-- begin Record extracts --

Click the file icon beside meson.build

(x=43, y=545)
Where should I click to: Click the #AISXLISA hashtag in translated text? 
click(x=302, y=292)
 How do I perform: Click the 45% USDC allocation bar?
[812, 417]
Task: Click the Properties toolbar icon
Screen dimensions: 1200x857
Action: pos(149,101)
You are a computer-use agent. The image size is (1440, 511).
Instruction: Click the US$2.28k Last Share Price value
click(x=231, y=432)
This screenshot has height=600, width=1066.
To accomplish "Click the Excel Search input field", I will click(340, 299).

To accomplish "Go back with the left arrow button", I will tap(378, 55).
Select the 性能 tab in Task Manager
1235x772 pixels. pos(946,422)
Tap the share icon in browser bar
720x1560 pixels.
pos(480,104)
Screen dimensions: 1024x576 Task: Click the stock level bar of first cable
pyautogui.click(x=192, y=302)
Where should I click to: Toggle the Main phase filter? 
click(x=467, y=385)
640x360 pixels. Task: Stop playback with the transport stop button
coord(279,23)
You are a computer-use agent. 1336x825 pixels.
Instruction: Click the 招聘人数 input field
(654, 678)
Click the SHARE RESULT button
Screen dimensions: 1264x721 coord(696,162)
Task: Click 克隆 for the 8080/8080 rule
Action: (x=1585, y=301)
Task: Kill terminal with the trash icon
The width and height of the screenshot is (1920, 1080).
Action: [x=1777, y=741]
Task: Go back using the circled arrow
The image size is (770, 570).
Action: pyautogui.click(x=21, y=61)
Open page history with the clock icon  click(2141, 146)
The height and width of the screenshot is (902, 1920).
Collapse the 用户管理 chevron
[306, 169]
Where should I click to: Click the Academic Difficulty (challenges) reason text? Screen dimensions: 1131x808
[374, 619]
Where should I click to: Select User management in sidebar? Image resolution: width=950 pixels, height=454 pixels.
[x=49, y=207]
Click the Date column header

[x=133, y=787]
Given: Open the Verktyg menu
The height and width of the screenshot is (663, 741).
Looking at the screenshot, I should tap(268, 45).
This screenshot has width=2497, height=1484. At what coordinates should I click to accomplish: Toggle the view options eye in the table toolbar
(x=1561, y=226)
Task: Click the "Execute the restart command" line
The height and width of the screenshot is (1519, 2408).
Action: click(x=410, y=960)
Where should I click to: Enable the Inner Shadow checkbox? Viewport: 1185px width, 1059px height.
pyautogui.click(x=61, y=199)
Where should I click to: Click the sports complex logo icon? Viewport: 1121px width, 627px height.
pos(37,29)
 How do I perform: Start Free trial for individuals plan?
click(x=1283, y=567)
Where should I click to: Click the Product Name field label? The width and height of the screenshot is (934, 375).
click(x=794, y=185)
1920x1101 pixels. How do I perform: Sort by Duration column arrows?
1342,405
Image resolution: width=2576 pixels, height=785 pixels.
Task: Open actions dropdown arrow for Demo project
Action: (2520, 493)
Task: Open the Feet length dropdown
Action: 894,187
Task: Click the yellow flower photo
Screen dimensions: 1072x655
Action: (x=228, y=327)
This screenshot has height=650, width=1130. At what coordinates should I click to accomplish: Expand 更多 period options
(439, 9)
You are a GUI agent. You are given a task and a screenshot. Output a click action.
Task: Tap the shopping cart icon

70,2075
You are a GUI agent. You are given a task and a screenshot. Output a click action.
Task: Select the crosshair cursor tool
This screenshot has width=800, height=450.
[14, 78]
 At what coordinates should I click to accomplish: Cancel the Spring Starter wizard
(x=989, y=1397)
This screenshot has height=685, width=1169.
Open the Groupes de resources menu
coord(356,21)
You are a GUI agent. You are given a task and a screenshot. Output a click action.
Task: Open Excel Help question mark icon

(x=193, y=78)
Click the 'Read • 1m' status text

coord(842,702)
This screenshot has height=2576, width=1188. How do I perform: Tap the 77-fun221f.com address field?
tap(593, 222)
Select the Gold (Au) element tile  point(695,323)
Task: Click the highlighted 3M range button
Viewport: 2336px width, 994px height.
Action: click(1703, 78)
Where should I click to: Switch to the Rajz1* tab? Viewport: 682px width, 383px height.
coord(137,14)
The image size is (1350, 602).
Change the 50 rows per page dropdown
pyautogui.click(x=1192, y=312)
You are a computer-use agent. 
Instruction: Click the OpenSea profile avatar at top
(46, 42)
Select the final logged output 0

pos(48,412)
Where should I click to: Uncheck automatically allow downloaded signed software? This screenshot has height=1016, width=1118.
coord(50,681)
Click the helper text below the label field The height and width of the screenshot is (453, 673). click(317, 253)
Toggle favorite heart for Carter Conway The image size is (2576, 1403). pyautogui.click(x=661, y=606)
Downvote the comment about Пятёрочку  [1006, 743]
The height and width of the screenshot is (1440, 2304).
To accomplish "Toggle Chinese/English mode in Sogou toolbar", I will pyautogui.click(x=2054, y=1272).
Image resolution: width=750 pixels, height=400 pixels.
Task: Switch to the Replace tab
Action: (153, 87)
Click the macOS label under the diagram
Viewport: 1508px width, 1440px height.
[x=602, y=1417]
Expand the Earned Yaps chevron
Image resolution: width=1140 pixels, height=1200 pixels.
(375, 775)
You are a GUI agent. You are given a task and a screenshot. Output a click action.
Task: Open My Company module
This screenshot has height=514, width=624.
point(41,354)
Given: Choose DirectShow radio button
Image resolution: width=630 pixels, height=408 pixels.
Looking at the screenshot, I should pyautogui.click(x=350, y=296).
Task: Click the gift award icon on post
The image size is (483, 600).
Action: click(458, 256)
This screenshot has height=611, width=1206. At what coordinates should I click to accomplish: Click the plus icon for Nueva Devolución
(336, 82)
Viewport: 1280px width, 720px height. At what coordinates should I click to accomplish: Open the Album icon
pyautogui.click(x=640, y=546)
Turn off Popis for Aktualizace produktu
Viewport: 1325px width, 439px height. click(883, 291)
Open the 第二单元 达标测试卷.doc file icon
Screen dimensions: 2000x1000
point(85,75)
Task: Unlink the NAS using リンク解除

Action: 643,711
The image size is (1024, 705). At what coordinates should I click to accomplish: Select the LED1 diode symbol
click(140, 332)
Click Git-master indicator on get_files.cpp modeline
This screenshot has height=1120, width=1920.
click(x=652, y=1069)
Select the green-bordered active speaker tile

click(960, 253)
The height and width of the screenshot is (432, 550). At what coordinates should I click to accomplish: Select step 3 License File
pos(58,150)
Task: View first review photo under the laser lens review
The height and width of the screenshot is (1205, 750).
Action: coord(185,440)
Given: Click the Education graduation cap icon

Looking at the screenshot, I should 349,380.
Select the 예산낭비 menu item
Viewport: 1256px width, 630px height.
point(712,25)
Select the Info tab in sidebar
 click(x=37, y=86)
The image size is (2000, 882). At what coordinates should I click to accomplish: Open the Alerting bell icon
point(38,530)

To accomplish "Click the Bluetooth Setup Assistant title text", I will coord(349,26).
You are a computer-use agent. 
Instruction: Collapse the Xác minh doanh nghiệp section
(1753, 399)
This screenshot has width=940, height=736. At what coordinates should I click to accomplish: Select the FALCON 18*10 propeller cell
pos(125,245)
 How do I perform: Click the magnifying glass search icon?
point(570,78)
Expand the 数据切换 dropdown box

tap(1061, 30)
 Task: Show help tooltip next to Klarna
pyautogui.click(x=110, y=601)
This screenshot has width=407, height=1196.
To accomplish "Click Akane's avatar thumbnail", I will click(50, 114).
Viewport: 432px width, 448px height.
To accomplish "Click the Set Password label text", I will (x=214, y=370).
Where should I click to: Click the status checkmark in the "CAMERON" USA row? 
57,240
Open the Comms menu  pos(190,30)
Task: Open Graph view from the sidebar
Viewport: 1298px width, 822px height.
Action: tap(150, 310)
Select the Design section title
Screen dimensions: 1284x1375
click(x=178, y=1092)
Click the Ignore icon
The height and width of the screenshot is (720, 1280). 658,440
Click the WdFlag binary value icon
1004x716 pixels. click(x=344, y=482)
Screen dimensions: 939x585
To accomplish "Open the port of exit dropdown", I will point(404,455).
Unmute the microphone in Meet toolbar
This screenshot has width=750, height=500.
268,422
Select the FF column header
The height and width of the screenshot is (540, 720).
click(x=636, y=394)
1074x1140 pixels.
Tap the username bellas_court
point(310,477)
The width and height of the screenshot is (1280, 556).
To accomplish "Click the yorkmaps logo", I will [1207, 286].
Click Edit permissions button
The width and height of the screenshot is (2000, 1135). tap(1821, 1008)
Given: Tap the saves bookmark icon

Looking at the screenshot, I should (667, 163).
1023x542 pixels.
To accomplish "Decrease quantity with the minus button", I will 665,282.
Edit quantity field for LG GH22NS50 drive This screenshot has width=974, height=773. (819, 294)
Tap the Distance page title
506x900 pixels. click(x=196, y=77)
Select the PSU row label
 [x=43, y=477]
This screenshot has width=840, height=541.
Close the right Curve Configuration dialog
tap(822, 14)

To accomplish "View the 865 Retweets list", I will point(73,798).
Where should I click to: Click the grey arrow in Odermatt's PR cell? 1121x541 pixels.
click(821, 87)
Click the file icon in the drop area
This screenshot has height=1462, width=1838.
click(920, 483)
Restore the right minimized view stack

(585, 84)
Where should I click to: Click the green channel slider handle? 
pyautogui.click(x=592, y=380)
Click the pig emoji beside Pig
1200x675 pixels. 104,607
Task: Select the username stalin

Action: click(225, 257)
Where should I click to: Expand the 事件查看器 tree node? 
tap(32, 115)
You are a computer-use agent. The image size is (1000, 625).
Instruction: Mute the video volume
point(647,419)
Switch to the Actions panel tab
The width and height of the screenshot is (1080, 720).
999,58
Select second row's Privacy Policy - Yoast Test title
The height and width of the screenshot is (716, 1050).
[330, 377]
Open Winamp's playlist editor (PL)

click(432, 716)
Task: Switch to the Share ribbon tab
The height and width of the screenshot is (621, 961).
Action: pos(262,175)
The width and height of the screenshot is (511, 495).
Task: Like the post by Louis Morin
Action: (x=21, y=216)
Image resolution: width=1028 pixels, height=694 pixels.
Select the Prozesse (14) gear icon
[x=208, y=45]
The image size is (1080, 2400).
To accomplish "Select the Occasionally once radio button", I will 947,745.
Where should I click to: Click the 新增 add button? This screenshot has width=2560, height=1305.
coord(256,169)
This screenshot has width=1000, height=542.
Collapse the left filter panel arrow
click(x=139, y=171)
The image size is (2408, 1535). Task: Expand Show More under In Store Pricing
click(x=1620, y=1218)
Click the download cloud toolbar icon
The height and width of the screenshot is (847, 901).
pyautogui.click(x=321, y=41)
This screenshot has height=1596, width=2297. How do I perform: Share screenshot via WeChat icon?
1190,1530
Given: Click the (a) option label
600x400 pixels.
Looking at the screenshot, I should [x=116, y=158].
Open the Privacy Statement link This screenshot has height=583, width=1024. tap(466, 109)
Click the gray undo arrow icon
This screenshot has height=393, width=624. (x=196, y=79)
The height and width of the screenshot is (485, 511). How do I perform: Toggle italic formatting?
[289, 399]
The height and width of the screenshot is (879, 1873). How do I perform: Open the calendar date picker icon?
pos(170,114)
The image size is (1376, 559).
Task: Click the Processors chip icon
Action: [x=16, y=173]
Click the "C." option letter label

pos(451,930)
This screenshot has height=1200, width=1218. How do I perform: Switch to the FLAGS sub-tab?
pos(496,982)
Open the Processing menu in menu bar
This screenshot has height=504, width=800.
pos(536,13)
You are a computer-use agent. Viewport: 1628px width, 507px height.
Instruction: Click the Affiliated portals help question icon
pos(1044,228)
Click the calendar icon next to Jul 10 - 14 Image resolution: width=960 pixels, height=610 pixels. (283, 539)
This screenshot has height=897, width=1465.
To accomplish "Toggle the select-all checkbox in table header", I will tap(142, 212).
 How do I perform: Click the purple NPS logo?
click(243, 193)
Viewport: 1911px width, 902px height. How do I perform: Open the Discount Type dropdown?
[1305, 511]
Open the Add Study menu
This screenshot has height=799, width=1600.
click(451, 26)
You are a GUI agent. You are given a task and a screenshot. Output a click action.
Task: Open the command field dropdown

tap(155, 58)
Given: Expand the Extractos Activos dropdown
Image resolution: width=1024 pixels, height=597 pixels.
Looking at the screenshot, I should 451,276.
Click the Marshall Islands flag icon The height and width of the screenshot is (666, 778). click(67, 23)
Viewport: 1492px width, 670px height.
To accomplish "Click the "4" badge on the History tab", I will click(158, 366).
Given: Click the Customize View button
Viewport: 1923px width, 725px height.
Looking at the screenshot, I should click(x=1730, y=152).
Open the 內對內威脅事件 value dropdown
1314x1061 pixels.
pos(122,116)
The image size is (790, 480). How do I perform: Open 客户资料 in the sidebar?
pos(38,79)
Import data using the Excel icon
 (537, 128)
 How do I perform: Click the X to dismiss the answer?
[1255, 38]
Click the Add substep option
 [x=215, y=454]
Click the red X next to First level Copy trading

-- end Record extracts --

### To be done
Return the records from the start through the line containing "Open page history", copied line for line without any changes.

### Exercise solution
Click the file icon beside meson.build

(x=43, y=545)
Where should I click to: Click the #AISXLISA hashtag in translated text? 
click(x=302, y=292)
 How do I perform: Click the 45% USDC allocation bar?
[812, 417]
Task: Click the Properties toolbar icon
Screen dimensions: 1200x857
Action: pos(149,101)
You are a computer-use agent. The image size is (1440, 511).
Instruction: Click the US$2.28k Last Share Price value
click(x=231, y=432)
This screenshot has height=600, width=1066.
To accomplish "Click the Excel Search input field", I will click(340, 299).

To accomplish "Go back with the left arrow button", I will tap(378, 55).
Select the 性能 tab in Task Manager
1235x772 pixels. pos(946,422)
Tap the share icon in browser bar
720x1560 pixels.
pos(480,104)
Screen dimensions: 1024x576 Task: Click the stock level bar of first cable
pyautogui.click(x=192, y=302)
Where should I click to: Toggle the Main phase filter? 
click(x=467, y=385)
640x360 pixels. Task: Stop playback with the transport stop button
coord(279,23)
You are a computer-use agent. 1336x825 pixels.
Instruction: Click the 招聘人数 input field
(654, 678)
Click the SHARE RESULT button
Screen dimensions: 1264x721 coord(696,162)
Task: Click 克隆 for the 8080/8080 rule
Action: (x=1585, y=301)
Task: Kill terminal with the trash icon
The width and height of the screenshot is (1920, 1080).
Action: [x=1777, y=741]
Task: Go back using the circled arrow
The image size is (770, 570).
Action: pyautogui.click(x=21, y=61)
Open page history with the clock icon  click(2141, 146)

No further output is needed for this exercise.